Her proposal, co-sponsored in part by Council Speaker Melissa Mark-Viverito and members Ydanis Rodriguez and Daniel Dromm, would make pads and tampons freely available for the 300,000 schoolgirls in New York City and 23,000 women in public homeless shelters, reported the Associated Press. In correctional institutions, women are provided a limited supply of generic hygiene products, but advocates say that under current regulations, the options are at times scarce, inadequate and dehumanizing. This legislative package would change that, adding the force of law to preexisting standards.
The measure would provide an estimated 2 million tampons and 3.5 million pads each year, just to homeless shelters, reported AP. It will take up about $2.5 million annually in the city’s $82 billion budget.
The bill awaits Mayor Bill de Blasio’s signature, which is expected.

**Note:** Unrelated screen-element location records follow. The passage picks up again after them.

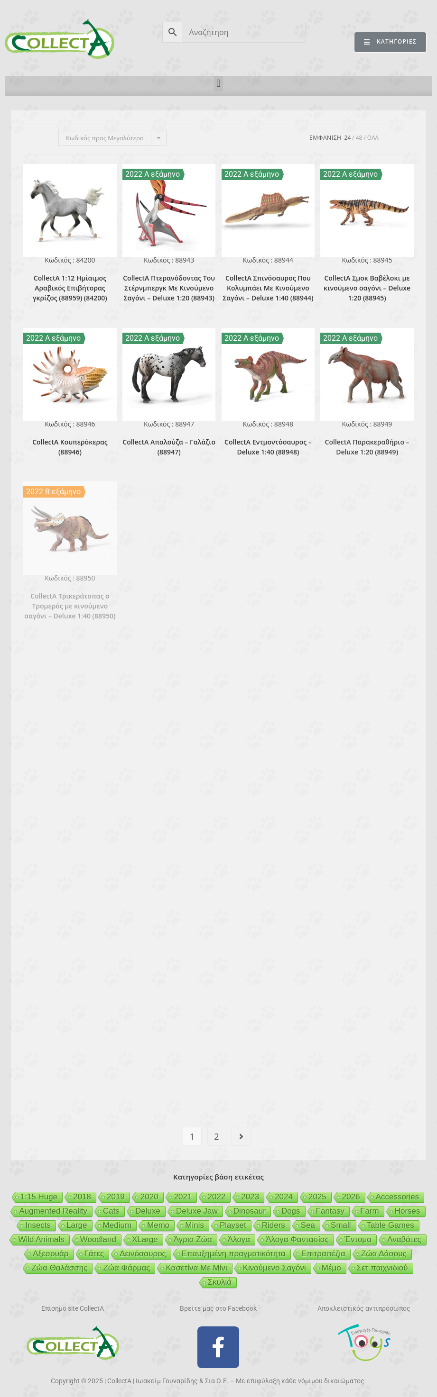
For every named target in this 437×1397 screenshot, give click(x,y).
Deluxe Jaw (197, 1211)
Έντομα (358, 1239)
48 (359, 138)
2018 (82, 1196)
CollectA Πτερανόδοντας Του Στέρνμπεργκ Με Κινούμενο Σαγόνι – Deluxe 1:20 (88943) (169, 287)
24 (347, 138)
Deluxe (147, 1211)
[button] (218, 83)
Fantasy (330, 1211)
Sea (308, 1225)
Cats (111, 1211)
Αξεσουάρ (50, 1253)
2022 (216, 1196)
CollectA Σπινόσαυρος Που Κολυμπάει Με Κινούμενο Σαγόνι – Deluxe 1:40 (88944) (268, 287)
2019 (116, 1196)
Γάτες (94, 1253)
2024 (284, 1196)
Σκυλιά (220, 1282)
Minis (194, 1225)
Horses (407, 1211)
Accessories (397, 1196)
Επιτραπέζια (323, 1253)
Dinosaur (249, 1211)
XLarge (145, 1239)
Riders (273, 1225)
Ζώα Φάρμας (126, 1267)
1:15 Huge (38, 1196)
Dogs (290, 1211)
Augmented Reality (53, 1211)
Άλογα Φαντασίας (297, 1239)
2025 (317, 1196)
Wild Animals (41, 1239)
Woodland (98, 1239)
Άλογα (239, 1239)
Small (341, 1225)
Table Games (390, 1225)
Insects (38, 1225)
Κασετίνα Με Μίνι (196, 1267)
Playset (233, 1225)
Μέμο (331, 1267)
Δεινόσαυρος (143, 1253)
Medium (117, 1225)
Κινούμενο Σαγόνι (274, 1267)
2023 (250, 1196)
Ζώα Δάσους (384, 1253)
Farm (369, 1211)
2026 (351, 1196)
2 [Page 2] (216, 1136)
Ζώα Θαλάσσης (59, 1267)
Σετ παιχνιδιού (382, 1267)
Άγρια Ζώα (193, 1239)
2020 (149, 1196)
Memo (158, 1225)
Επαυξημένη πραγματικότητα (234, 1253)
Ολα (373, 138)
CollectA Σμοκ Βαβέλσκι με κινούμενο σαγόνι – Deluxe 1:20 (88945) (367, 287)
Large (76, 1225)
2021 (183, 1196)
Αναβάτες (404, 1239)
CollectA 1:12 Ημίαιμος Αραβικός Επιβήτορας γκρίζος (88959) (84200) (70, 287)
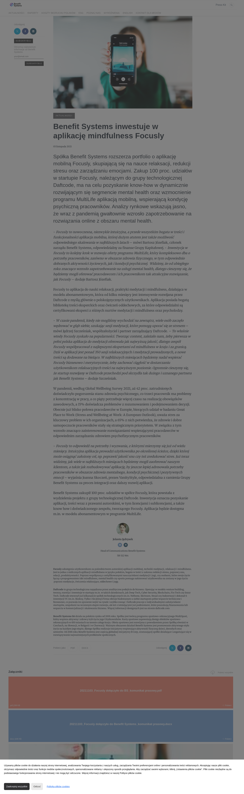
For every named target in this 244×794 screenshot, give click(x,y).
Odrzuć (37, 786)
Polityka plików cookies (58, 786)
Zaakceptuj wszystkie (16, 786)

After the unanimous vote, de Blasio offered his support for the movement on Twitter and Facebook.
The New York City Council’s decision comes amid a national conversation about the high cost of menstrual products, what some advocates call a “womanhood penalty.”
Most U.S. states consider period pads and tampons nonessential items and tax them accordingly. Earlier this year, outrage bubbled online and elsewhere over what critics called a discriminatory “tampon tax.”

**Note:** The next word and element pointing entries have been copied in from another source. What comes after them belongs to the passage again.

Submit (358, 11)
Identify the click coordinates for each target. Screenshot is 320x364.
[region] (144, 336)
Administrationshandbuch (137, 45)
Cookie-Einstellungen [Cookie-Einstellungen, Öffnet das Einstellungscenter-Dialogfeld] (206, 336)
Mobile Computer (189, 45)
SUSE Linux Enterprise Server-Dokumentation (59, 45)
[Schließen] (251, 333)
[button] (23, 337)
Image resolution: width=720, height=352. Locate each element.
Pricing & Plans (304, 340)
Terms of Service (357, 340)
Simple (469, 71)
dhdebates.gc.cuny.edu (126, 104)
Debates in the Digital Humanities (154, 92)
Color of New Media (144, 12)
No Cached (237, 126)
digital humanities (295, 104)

In an interview this year with vlogger Ingrid Nilsen on YouTube, President Obama lambasted the high cost of menstrual products.

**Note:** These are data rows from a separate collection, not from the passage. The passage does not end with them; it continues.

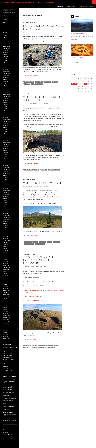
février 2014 (5, 334)
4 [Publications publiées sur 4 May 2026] (72, 84)
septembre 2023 (6, 100)
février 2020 (5, 186)
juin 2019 (5, 202)
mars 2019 (5, 209)
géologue (42, 241)
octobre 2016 (6, 269)
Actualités (26, 22)
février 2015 (5, 311)
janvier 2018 (5, 238)
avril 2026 (5, 37)
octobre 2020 (6, 171)
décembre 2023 (6, 94)
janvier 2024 (5, 92)
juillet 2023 (5, 104)
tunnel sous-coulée (54, 169)
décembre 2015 (6, 290)
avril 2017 (5, 257)
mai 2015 (5, 305)
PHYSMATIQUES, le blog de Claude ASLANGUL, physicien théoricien (9, 420)
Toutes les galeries (77, 69)
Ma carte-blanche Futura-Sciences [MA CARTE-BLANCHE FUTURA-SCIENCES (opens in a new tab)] (66, 6)
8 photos (82, 57)
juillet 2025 (5, 56)
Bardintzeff (39, 81)
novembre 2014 (6, 317)
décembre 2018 (6, 215)
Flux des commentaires (8, 436)
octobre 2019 (6, 194)
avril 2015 (5, 307)
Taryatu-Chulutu (29, 244)
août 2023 (5, 102)
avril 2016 (5, 282)
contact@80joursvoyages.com (32, 296)
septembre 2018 (6, 221)
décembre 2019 (6, 190)
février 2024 (5, 90)
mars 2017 (5, 259)
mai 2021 (5, 156)
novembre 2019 (6, 192)
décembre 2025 (6, 46)
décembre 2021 (6, 142)
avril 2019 (5, 207)
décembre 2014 (6, 315)
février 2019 (5, 211)
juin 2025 (5, 58)
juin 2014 (5, 326)
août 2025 (5, 54)
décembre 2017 (6, 240)
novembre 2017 (6, 242)
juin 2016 (5, 278)
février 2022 (5, 138)
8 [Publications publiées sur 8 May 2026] (85, 84)
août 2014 (5, 323)
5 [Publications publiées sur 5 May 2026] (75, 84)
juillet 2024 (5, 81)
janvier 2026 (5, 44)
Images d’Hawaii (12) (7, 370)
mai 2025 (5, 60)
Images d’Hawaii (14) (7, 357)
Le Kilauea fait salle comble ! (9, 368)
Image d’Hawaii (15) (7, 355)
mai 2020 (5, 182)
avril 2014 (5, 330)
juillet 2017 (5, 250)
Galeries (77, 16)
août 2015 (5, 298)
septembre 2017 (6, 246)
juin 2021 (5, 154)
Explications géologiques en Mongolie (43, 27)
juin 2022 (5, 129)
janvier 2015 (5, 313)
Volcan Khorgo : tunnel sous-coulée (42, 98)
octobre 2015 (6, 294)
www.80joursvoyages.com (31, 300)
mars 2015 (5, 309)
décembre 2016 (6, 265)
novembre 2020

“I have no idea why states would tax these as luxury items,” Obama said. “I suspect it’s because men were making the laws when those taxes were passed.”
A month ago, New York state lawmakers voted to eliminate the sales tax on feminine hygiene products, becoming the sixth state to do so.
The package approved Tuesday was Ferreras-Copeland’s most recent effort to bring menstrual equity to the city. At the beginning of 2016, she spearheaded a pilot program that brought free pads and tampons to female students in 25 public high schools in Queens and the Bronx.
In support of the measure spreading to all public schools, de Blasio posted a video to Facebook. It read: “So they can focus on their 6th-period test, instead of their period. Girls shouldn’t have to miss class because of their period.”
In the post, he also quoted Ferreras-Copeland:
“Because tampons and pads aren’t luxuries — they’re necessities. As Ferreras-Copeland put it: ‘A young girl should not have to tell her teacher, to then tell her counselor, to then be sent to the nurse’s office, to then be given a pad to then go back to the bathroom while a boy is already taking his exam in his classroom.’ ”
In an announcement on the steps of city hall Tuesday, with a flock of women’s health advocates standing behind her, Ferreras-Copeland praised the legislation, which is just as much about eliminating stigma as it is about providing free access to health products.
“This package is remarkable,” Ferreras-Copeland told the crowd, according to the Huffington Post. “It is the only one of its kind, and it says periods are powerful.”